* [Pointing entries for text and elements]:
(begin)

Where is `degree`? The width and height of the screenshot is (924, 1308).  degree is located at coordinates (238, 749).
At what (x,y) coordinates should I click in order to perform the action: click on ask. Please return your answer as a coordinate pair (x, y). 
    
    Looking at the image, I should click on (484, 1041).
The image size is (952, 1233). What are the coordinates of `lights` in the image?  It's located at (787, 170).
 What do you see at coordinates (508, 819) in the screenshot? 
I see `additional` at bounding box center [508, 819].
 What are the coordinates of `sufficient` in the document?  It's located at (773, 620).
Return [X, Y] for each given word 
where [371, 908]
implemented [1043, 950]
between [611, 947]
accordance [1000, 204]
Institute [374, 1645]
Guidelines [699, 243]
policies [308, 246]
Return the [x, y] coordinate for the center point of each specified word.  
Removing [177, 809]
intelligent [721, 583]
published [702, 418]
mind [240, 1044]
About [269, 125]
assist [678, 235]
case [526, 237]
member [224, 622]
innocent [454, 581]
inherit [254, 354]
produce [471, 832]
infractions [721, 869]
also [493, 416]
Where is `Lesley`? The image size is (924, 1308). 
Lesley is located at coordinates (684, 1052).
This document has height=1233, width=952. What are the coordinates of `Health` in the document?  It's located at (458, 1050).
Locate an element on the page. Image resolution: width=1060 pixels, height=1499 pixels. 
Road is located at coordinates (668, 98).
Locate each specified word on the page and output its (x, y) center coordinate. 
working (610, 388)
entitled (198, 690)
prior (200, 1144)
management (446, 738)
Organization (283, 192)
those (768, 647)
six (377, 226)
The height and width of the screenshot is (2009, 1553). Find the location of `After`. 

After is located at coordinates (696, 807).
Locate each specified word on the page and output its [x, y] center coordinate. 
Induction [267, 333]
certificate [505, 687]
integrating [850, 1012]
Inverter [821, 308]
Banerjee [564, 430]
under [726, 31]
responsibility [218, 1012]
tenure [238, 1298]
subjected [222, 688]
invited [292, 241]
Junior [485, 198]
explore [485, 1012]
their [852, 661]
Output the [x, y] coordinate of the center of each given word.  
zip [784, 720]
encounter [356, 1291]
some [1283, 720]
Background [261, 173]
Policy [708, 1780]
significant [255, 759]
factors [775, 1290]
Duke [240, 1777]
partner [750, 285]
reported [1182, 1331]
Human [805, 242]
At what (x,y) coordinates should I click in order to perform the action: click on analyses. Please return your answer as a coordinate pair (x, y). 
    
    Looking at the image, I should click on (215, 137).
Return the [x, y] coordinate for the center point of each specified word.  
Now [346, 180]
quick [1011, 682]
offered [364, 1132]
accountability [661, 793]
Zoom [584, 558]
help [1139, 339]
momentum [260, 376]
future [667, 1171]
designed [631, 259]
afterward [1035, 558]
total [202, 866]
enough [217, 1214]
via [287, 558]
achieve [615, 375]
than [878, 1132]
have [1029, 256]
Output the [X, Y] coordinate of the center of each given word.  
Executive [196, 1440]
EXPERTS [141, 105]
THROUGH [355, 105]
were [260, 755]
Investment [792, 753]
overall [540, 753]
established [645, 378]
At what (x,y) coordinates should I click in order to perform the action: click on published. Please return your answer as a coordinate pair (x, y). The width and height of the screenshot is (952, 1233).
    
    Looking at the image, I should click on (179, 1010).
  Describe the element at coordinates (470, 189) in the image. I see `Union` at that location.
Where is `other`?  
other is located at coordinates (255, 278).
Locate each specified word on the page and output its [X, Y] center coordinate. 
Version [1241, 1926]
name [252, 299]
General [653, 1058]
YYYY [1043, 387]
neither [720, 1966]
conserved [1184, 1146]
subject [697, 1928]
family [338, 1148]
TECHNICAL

(end)

* [AIM OF THE TASK]: Return all of the entries above word for word, in their original order and without any changes.

* [WORKED ANSWER]:
Where is `degree`? The width and height of the screenshot is (924, 1308).  degree is located at coordinates (238, 749).
At what (x,y) coordinates should I click in order to perform the action: click on ask. Please return your answer as a coordinate pair (x, y). 
    
    Looking at the image, I should click on (484, 1041).
The image size is (952, 1233). What are the coordinates of `lights` in the image?  It's located at (787, 170).
 What do you see at coordinates (508, 819) in the screenshot? 
I see `additional` at bounding box center [508, 819].
 What are the coordinates of `sufficient` in the document?  It's located at (773, 620).
Return [X, Y] for each given word 
where [371, 908]
implemented [1043, 950]
between [611, 947]
accordance [1000, 204]
Institute [374, 1645]
Guidelines [699, 243]
policies [308, 246]
Return the [x, y] coordinate for the center point of each specified word.  
Removing [177, 809]
intelligent [721, 583]
published [702, 418]
mind [240, 1044]
About [269, 125]
assist [678, 235]
case [526, 237]
member [224, 622]
innocent [454, 581]
inherit [254, 354]
produce [471, 832]
infractions [721, 869]
also [493, 416]
Where is `Lesley`? The image size is (924, 1308). 
Lesley is located at coordinates (684, 1052).
This document has height=1233, width=952. What are the coordinates of `Health` in the document?  It's located at (458, 1050).
Locate an element on the page. Image resolution: width=1060 pixels, height=1499 pixels. 
Road is located at coordinates (668, 98).
Locate each specified word on the page and output its (x, y) center coordinate. 
working (610, 388)
entitled (198, 690)
prior (200, 1144)
management (446, 738)
Organization (283, 192)
those (768, 647)
six (377, 226)
The height and width of the screenshot is (2009, 1553). Find the location of `After`. 

After is located at coordinates (696, 807).
Locate each specified word on the page and output its [x, y] center coordinate. 
Induction [267, 333]
certificate [505, 687]
integrating [850, 1012]
Inverter [821, 308]
Banerjee [564, 430]
under [726, 31]
responsibility [218, 1012]
tenure [238, 1298]
subjected [222, 688]
invited [292, 241]
Junior [485, 198]
explore [485, 1012]
their [852, 661]
Output the [x, y] coordinate of the center of each given word.  
zip [784, 720]
encounter [356, 1291]
some [1283, 720]
Background [261, 173]
Policy [708, 1780]
significant [255, 759]
factors [775, 1290]
Duke [240, 1777]
partner [750, 285]
reported [1182, 1331]
Human [805, 242]
At what (x,y) coordinates should I click in order to perform the action: click on analyses. Please return your answer as a coordinate pair (x, y). 
    
    Looking at the image, I should click on (215, 137).
Return the [x, y] coordinate for the center point of each specified word.  
Now [346, 180]
quick [1011, 682]
offered [364, 1132]
accountability [661, 793]
Zoom [584, 558]
help [1139, 339]
momentum [260, 376]
future [667, 1171]
designed [631, 259]
afterward [1035, 558]
total [202, 866]
enough [217, 1214]
via [287, 558]
achieve [615, 375]
than [878, 1132]
have [1029, 256]
Output the [X, Y] coordinate of the center of each given word.  
Executive [196, 1440]
EXPERTS [141, 105]
THROUGH [355, 105]
were [260, 755]
Investment [792, 753]
overall [540, 753]
established [645, 378]
At what (x,y) coordinates should I click in order to perform the action: click on published. Please return your answer as a coordinate pair (x, y). The width and height of the screenshot is (952, 1233).
    
    Looking at the image, I should click on (179, 1010).
  Describe the element at coordinates (470, 189) in the image. I see `Union` at that location.
Where is `other`?  
other is located at coordinates (255, 278).
Locate each specified word on the page and output its [X, Y] center coordinate. 
Version [1241, 1926]
name [252, 299]
General [653, 1058]
YYYY [1043, 387]
neither [720, 1966]
conserved [1184, 1146]
subject [697, 1928]
family [338, 1148]
TECHNICAL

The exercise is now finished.